Valor: Apesar das diferenças?
Neca: Sim. O Fernando Meireles fez uma gravação com
nós duas, em que ela resumiu isso dizendo que estávamos juntas ali
porque éramos duas mulheres que optaram por ir contra o nosso destino.
Ela, uma mulher pobre, que nasceu num seringal. Eu, uma menina rica, que
nasceu na cidade de São Paulo.
Valor: Foi uma aventura ir contra o destino?
Neca: Até foi, mas não andei no trapézio sem rede
de proteção. Não é que eu tinha que brigar com minha família. Às vezes
acho que tive que brigar muito mais para provar meu lado social junto às
pessoas mais de esquerda para enfrentar o preconceito, coisa que ainda
acontece até hoje.
Valor: Você ainda sofre com isso?
Neca: Hoje não. Mas já sofri muito. A primeira
referência era sempre "rica, Setúbal" e aí vinham um monte de rótulos.
Mas nunca me senti totalmente desprotegida. Acho que isso acabou por me
tornar mais dura, porque eu tinha que ser muito radical e muito coerente
para mostrar quem eu era e superar o preconceito. Só o tempo, a vida e a
experiência, me permitiram relaxar aos poucos e lidar com tudo de uma
forma mais relaxada.
Valor: Além da ecologia, a fazenda também foi a conexão com a gastronomia e a cultura local?
Neca: Sim, me ligou à história. Como esse mundo
rural para mim era totalmente novo, sem uma intencionalidade de partida,
comecei a estudar. Fiquei supermobilizada para entender essas raízes
brasileiras do Estado de São Paulo.
Valor: Na fazenda já não tinha um pequeno museu?
Neca: Fizemos um logo no início, mas sem foco na
culinária. Tinha um eixo na história do Estado e foi feito pelo pessoal
de museologia da USP. Não era contemporâneo como o que abrimos agora.
Valor: E como a gastronomia entrou no projeto?

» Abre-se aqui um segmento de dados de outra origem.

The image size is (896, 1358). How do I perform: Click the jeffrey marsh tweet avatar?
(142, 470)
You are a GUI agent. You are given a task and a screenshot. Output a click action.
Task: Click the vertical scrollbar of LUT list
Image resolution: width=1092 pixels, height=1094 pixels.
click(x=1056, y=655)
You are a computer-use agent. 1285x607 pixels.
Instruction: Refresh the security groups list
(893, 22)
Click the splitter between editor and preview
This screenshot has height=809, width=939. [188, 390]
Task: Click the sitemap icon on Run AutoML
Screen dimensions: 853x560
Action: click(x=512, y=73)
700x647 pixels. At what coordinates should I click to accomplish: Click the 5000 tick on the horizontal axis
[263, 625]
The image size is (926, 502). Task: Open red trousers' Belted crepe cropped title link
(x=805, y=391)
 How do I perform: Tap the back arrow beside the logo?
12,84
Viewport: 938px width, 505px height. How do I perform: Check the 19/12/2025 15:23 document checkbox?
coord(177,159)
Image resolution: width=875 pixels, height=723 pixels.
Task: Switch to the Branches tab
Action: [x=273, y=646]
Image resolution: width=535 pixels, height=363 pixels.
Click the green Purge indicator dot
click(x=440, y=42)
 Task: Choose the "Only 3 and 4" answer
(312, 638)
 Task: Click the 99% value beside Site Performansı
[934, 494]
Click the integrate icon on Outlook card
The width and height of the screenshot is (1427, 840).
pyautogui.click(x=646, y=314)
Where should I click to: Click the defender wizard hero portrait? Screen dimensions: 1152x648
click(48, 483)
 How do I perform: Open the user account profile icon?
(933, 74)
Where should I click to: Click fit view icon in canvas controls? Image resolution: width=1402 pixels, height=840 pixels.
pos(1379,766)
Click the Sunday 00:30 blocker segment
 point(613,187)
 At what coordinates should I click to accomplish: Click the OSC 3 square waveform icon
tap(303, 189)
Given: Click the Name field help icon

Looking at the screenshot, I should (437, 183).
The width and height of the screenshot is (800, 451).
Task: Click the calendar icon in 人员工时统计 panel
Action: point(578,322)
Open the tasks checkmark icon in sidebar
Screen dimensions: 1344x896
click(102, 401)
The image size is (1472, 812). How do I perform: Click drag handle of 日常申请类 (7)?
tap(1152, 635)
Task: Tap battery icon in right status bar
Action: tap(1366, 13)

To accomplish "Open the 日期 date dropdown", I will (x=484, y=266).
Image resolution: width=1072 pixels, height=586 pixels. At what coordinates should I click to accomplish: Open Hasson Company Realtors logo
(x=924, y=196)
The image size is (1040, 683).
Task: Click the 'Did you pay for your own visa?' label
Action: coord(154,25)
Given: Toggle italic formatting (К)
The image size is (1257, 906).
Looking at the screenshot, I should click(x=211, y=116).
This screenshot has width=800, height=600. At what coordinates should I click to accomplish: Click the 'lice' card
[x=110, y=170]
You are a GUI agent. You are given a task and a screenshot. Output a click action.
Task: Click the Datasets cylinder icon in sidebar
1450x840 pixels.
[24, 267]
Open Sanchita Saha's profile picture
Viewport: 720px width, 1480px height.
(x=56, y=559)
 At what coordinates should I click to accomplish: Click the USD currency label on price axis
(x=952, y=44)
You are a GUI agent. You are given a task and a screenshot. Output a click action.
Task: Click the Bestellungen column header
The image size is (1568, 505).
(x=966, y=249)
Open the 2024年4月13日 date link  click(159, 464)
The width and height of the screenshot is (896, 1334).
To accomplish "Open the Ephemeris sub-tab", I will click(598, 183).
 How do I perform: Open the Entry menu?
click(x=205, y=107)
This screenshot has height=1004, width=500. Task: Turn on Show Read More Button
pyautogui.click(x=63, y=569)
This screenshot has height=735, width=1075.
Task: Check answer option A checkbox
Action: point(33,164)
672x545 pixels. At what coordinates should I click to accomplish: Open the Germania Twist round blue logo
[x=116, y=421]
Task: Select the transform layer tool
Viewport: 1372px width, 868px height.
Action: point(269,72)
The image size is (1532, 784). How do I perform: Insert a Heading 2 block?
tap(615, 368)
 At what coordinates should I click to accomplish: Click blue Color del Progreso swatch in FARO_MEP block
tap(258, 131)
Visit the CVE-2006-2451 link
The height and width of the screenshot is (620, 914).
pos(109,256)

Neca: O foco era a história das fazendas do Estado
de São Paulo, porque a Capoava passou por todos os ciclos econômicos:
teve engenho de açúcar, foi caminho dos tropeiros, teve café, depois
gado. E agora é turismo. Uma parte grande do museu é a vida cotidiana
das fazendas e a gente elegeu a culinária como foco principal.
Valor: E a gastronomia também resume a sociedade: o que se comia, quem cozinhava.
Neca: Pois é. O bacana é que tem a comida dos
escravos, a dos imigrantes, o papel da mulher. Tem receitas que eram da
família da minha sogra. E a comida traz as pessoas muito mais perto, tem
um apelo incrível. Nesse pouco tempo em que abrimos, é impressionante
ver as pessoas perguntando se podem fotografar as receitas. Até os
estrangeiros. A comida traz a história muito mais perto.